One dimensional characters, embarrassingly awful dialogue, overemotional musical score, telegraphed plot points, cack-handed attempts at humour – a few sins that initially spring to mind. There’s nary a moment that isn’t utterly trite. The central hero of the piece is Charlie Hunnam’s cardboard cut-out of a character (Raleigh) – the kind who struts around with an unearned swagger, speaking in gravelly tones, all of which is done with about 0.00 amount of actual ‘cool’.

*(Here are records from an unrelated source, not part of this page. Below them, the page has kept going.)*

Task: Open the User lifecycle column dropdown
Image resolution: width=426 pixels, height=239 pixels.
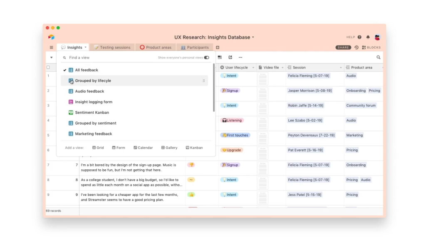Action: (x=253, y=68)
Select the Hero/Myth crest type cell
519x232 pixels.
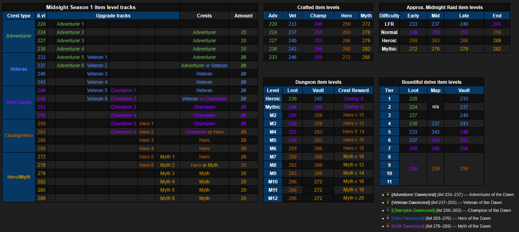[x=19, y=177]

It’s surprising to see a talented film maker like del Toro, taking such a huge backwards step. With Pans Labyrinth, he proved what an exciting visual artist he is. With Pacific Rim, it feels like he’s completely lost the plot. Speaking of plot, well…its probably best if we don’t bother. The shortened version; Big angry, Godzilla inspired monsters Vs human beings controlling big Optimus Prime looking, giant robot suits. Chaos.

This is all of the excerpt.